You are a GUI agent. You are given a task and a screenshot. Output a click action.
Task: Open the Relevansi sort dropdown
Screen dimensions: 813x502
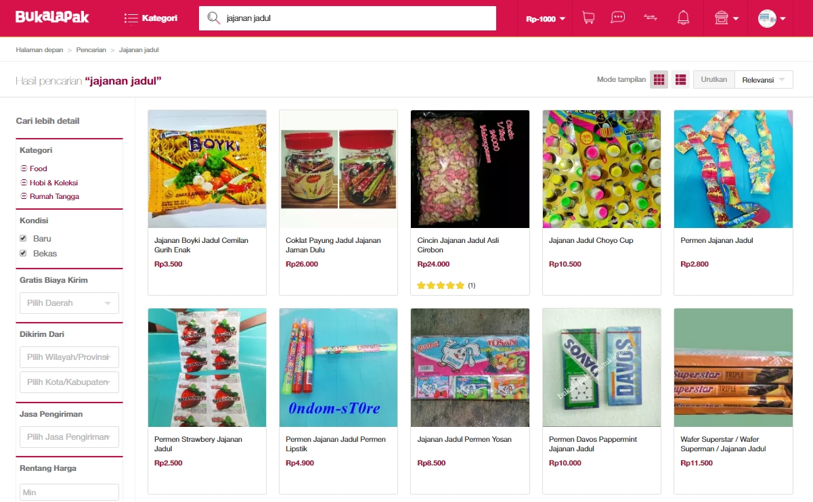pos(764,80)
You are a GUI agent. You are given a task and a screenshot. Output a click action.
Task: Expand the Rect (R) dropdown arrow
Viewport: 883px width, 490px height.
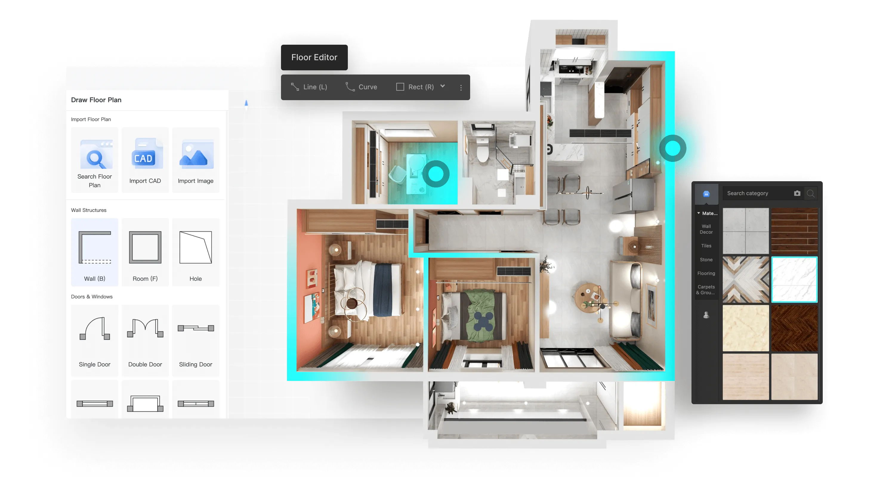pos(443,86)
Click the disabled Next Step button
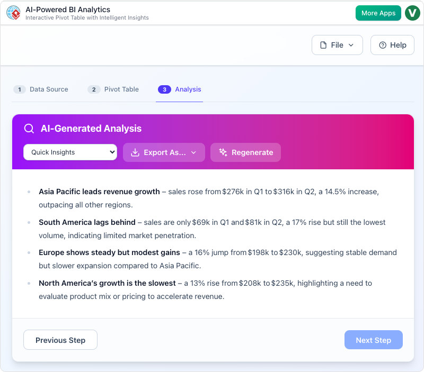 click(x=373, y=340)
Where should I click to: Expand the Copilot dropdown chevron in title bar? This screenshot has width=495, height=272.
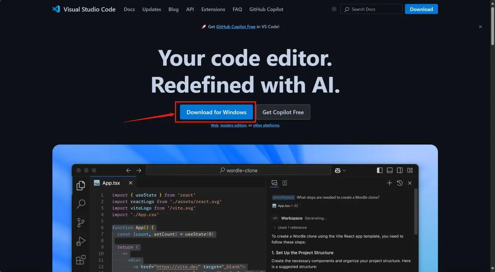click(344, 170)
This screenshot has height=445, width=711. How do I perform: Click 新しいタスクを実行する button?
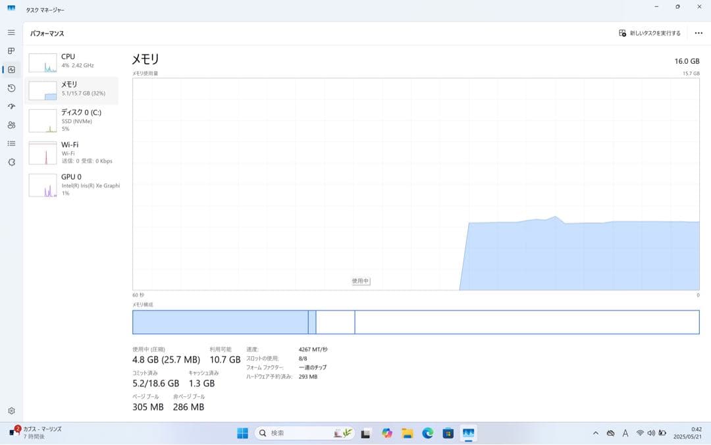[x=650, y=33]
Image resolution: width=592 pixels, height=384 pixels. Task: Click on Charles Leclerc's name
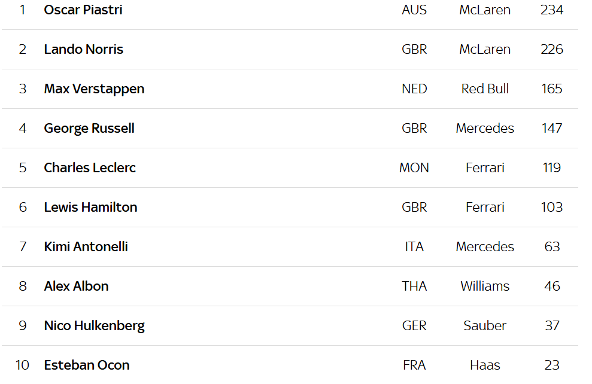coord(90,168)
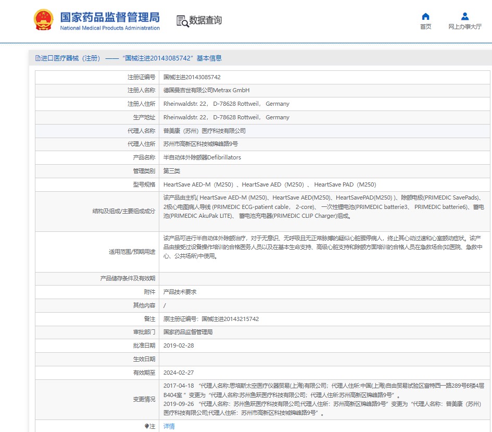
Task: Click registrant name Metrax GmbH cell
Action: pos(206,90)
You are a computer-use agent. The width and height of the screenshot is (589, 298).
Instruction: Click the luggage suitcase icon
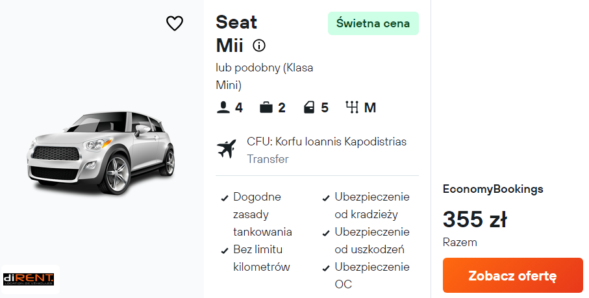click(x=266, y=107)
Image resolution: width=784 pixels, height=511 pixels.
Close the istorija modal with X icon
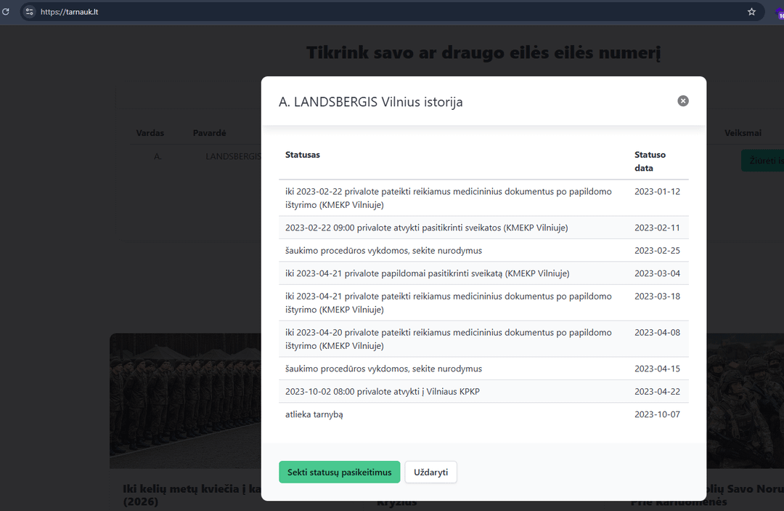pyautogui.click(x=682, y=101)
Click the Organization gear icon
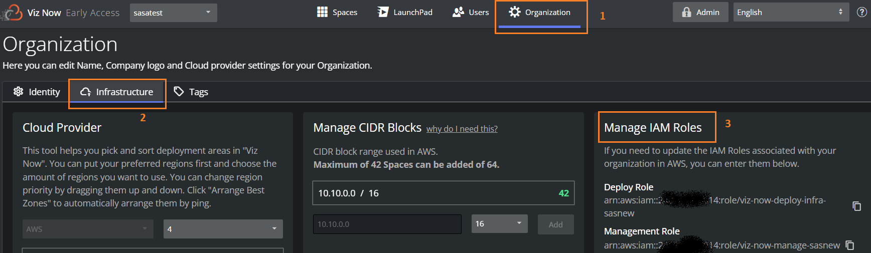This screenshot has width=871, height=253. [514, 12]
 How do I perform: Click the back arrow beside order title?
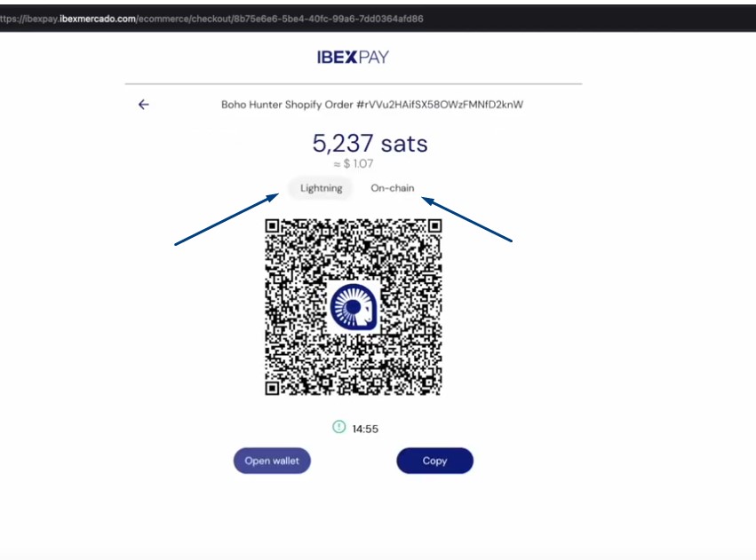point(144,105)
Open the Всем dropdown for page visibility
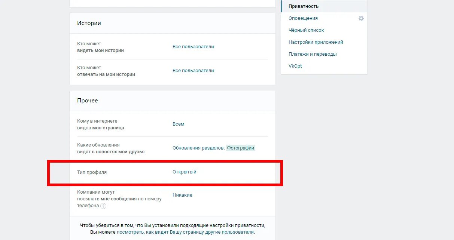Screen dimensions: 454x240 tap(179, 124)
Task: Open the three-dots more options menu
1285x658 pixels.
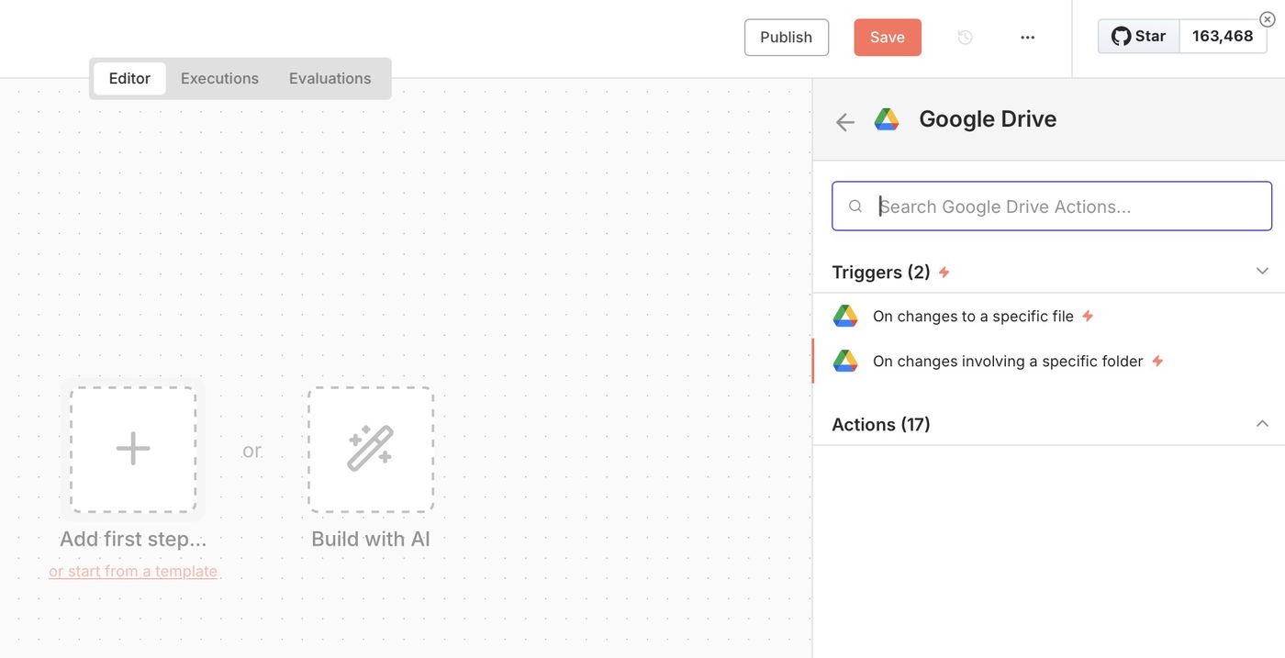Action: click(x=1027, y=38)
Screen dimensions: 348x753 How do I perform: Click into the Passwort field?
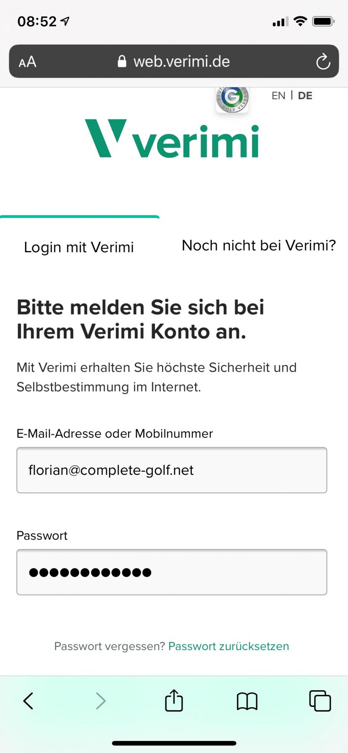tap(172, 572)
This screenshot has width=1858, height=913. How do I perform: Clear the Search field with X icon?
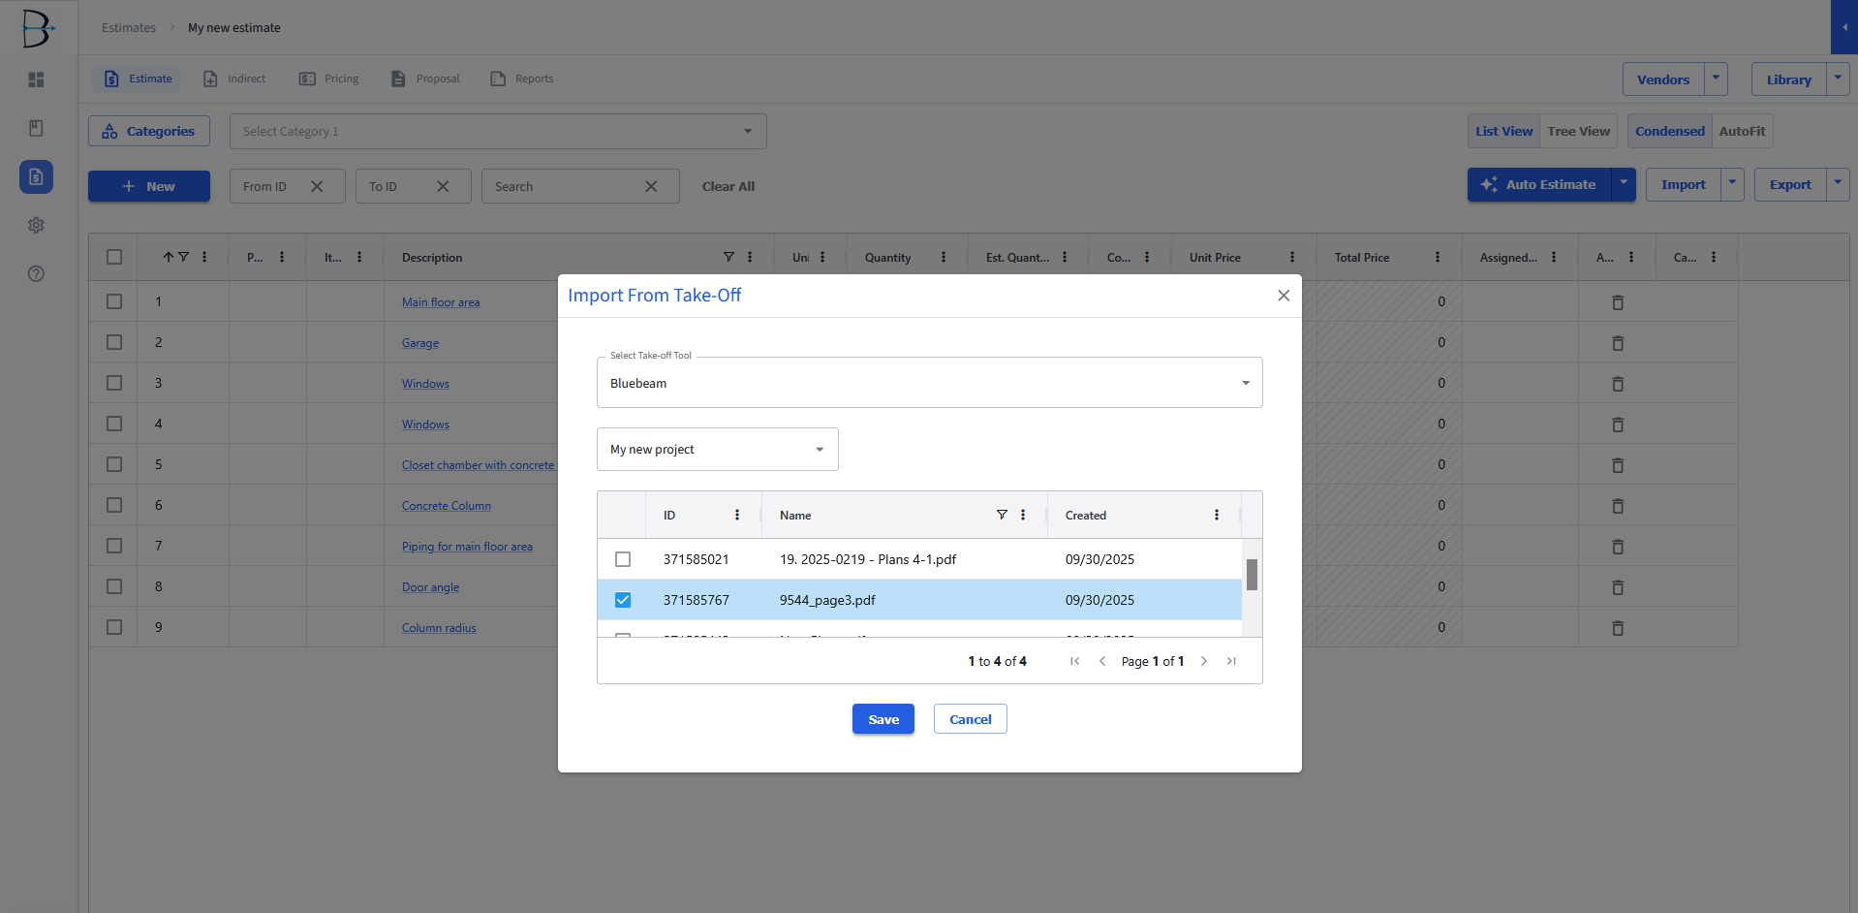pyautogui.click(x=651, y=186)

-.-.-

▶ [TASK ITEM]: Repeat each record verbatim, pictures excluded.

▶ [RESULT]:
You are a GUI agent. You are given a task and a screenshot. Output a click action.
Task: Open the Relevansi sort dropdown
Screen dimensions: 813x502
pos(764,80)
You are a GUI agent. You are given a task and a screenshot. Output a click action.
Task: Expand the Rect (R) dropdown arrow
Viewport: 883px width, 490px height.
pos(443,86)
Click the disabled Next Step button
 click(x=373, y=340)
Where should I click to: Expand the Copilot dropdown chevron in title bar? This screenshot has width=495, height=272.
click(344, 170)
This screenshot has height=445, width=711. How do I perform: Click 新しいタスクを実行する button?
[x=650, y=33]
Image resolution: width=592 pixels, height=384 pixels. Task: Click on Charles Leclerc's name
coord(90,168)
Task: Click registrant name Metrax GmbH cell
Action: pos(206,90)
You are a computer-use agent. The width and height of the screenshot is (589, 298).
Instruction: Click the luggage suitcase icon
click(x=266, y=107)
Image resolution: width=784 pixels, height=511 pixels.
Close the istorija modal with X icon
pyautogui.click(x=682, y=101)
Click the Organization gear icon
This screenshot has width=871, height=253. [514, 12]
 How do I perform: Click the back arrow beside order title?
point(144,105)
Open the Всем dropdown for page visibility
Screen dimensions: 454x240 tap(179, 124)
Task: Open the three-dots more options menu
1285x658 pixels.
Action: click(x=1027, y=38)
Screen dimensions: 348x753 How do I perform: Click into the Passwort field?
tap(172, 572)
This screenshot has width=1858, height=913. How do I perform: Clear the Search field with X icon?
pyautogui.click(x=651, y=186)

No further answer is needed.